ARTIGOS
Crise climática em debate: as vozes dissonantes que ecoaram na COP30
Delegações e cientistas pedem cautela na transição energética; Disputa sobre a conta de combustíveis fósseis divide países

Por Georges Humbert*

É falsa a premissa de consenso científico consolidado, até porque a ciência exige contraponto e falseamento, e foi contestado o senso de urgência climática que domina a 30ª Conferência das Partes (COP30). Um conjunto de autoridades, cientistas e delegações estrangeiras destoou do coro comum ao questionar o tema, a urgência, os efeitos e a gravidade do que se convencionou chamar de aquecimento global.
Essas vozes, embora minoritárias em plenárias, trouxeram densidade científica e acadêmica para o debate, alertando que o alarmismo está sendo usado como escudo político e econômico para travar o crescimento de países em desenvolvimento, com impactos diretos na mineração, no agro e no setor energético brasileiro.
O ceticismo estratégico e a tensão geopolítica na COP30
Ao longo das sessões, representantes de países reticentes voltaram a defender a tese de que o aquecimento global seria um fenômeno natural e cíclico, não necessariamente agravado, com proeminência, pela ação humana. Essa postura, ao contrário do senso comum que domina as narrativas ambientais, tem base em estudos e fatos seculares e merece atenção, pois o alarmismo é frequentemente utilizado como escudo para impedir o crescimento de nações pobres.

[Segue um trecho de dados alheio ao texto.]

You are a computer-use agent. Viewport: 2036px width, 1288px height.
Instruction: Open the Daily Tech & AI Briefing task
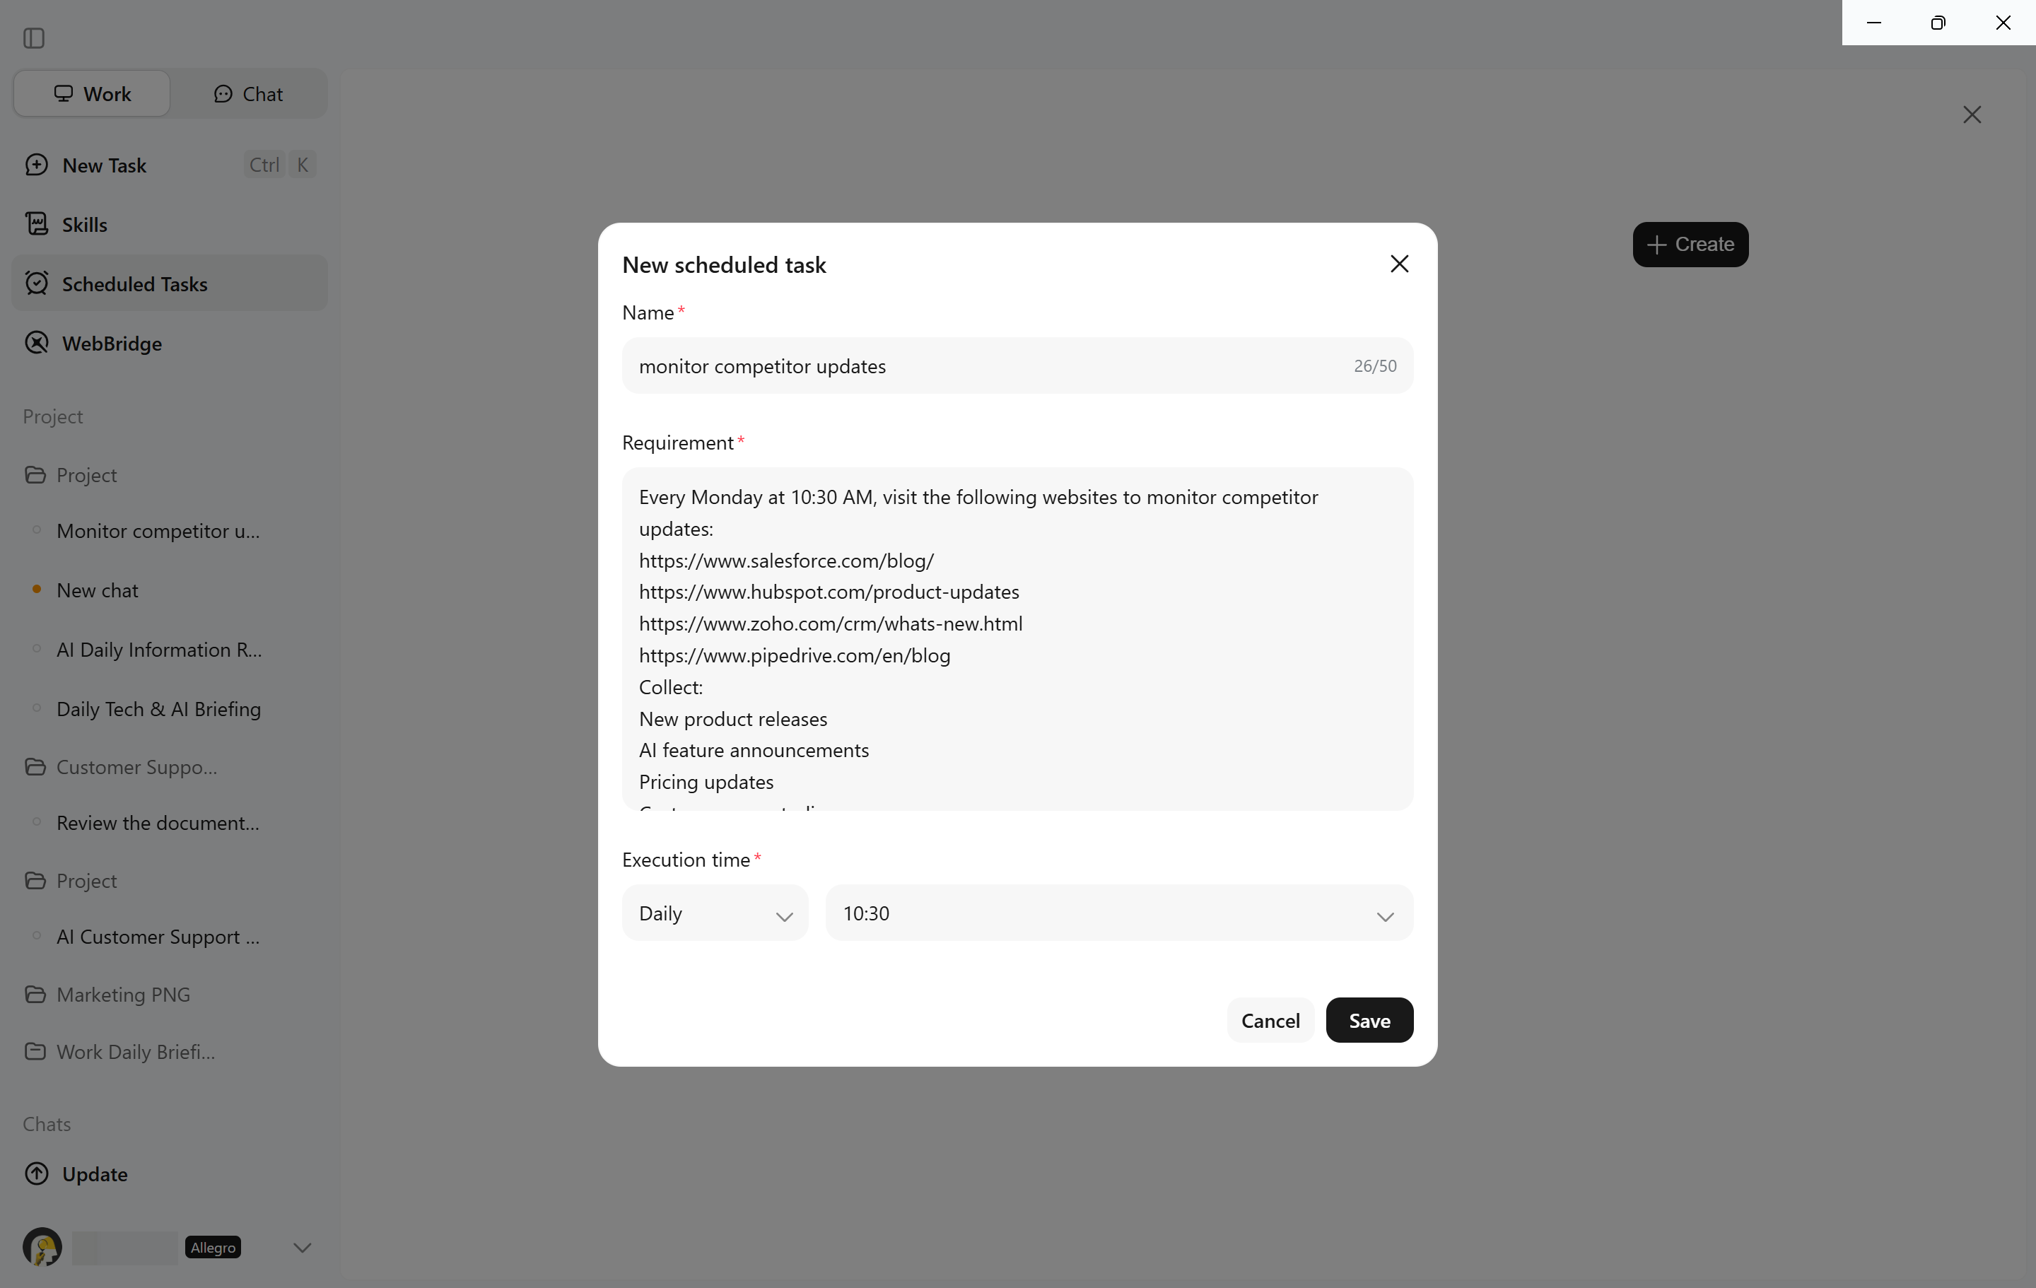point(159,709)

A manutenção de matrizes energéticas intensivas em combustíveis fósseis foi defendida não apenas por interesse econômico, mas também como questão de segurança energética, segurança alimentar, produção de insumos básicos em escala e geração de riqueza para tirar os países pobres da miséria.
O contraponto à urgência e o risco econômico
Houve também autoridades que adotaram uma postura de “ceticismo estratégico”: reconheceram o aquecimento, mas contestaram sua intensidade, urgência ou o papel dos países em desenvolvimento nas metas de mitigação. Discursos pediram mais tempo, mais flexibilidade ou mais foco na adaptação, uma forma indireta de adiar compromissos robustos de redução de emissões.

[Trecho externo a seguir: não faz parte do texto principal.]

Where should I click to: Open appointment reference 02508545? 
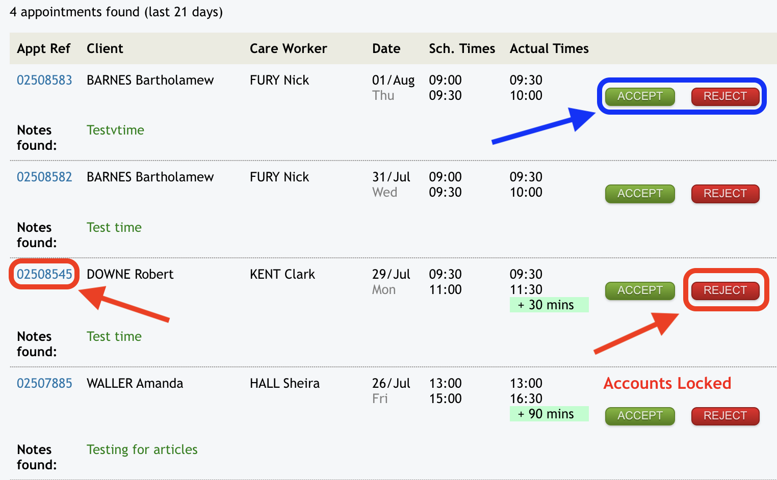(x=44, y=274)
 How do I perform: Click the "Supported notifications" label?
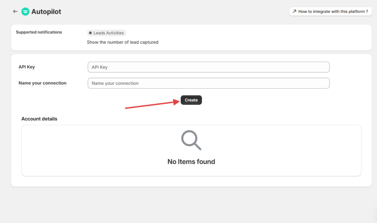pyautogui.click(x=39, y=32)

Outro grupo — dependente da exportação de petróleo, carvão e gás — procurou demonstrar que a transição energética acelerada é “precipitada” ou “economicamente arriscada”, fundamentado em dados mais concretos do que os alarmistas que, no passado, fizeram especulações fracassadas (como a de Al Gore sobre o fim do mundo ou a de que a Amazônia viraria deserto em 2000).

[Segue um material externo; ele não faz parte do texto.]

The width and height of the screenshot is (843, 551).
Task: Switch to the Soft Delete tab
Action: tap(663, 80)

Esses posicionamentos tensionaram negociações técnicas e atrasaram a construção de consensos em temas como financiamento climático e abandono gradual dos combustíveis fósseis.
O fio condutor dominante: abandono de fósseis
Apesar das vozes de cautela, um dos eixos mais fortes da conferência foi a defesa de uma mudança acelerada rumo a fontes de energia limpas. Delegações de mais de 80 países declararam apoio ao plano brasileiro para que o mundo abandone gradualmente os combustíveis fósseis.
Márcio Astrini, da rede Observatório do Clima, ressaltou que “acabar com o uso de combustíveis fósseis” é o verdadeiro teste de credibilidade da COP30. Para esse grupo, o limite de 1,5 °C estabelecido pelo Acordo de Paris corre risco de ser inalcançável sem ações rápidas e verificáveis.
A responsabilização financeira e as contradições
Outra corrente forte em Belém foi a da responsabilização financeira. Países em desenvolvimento cobraram das nações ricas o cumprimento das promessas de financiamento climático. O valor de US$ 300 bilhões anuais prometido está muito distante da necessidade real (estimada em US$ 1,3 trilhão), o que transformou a acusação de que os países desenvolvidos não estão cumprindo sua “dívida climática” em um ponto sensível.
A legitimidade das negociações também foi tema de debate, com a sociedade civil denunciando a presença recorde de lobistas da indústria de petróleo, gás e carvão — mais de 1.600, segundo levantamento da coalizão Kick Big Polluters Out.
O Brasil, país-sede, também esteve no centro dessas contradições. A busca por conciliar desenvolvimento econômico e compromissos climáticos, exemplificada por políticas internas relacionadas à exploração de petróleo e grandes obras, refletiu o dilema global.
A COP30 se configurou, portanto, não apenas como um espaço de reafirmação científica, mas como um palco de negociações políticas complexas: de um lado, a urgência ambiental; de outro, o apelo por prudência, realismo, segurança energética e um financiamento climático justo para as nações mais pobres. O resultado final dessa conferência definirá o ritmo da agenda climática global nos próximos anos.
*Georges Humbert é correspondente de A TARDE na COP30, em Belém.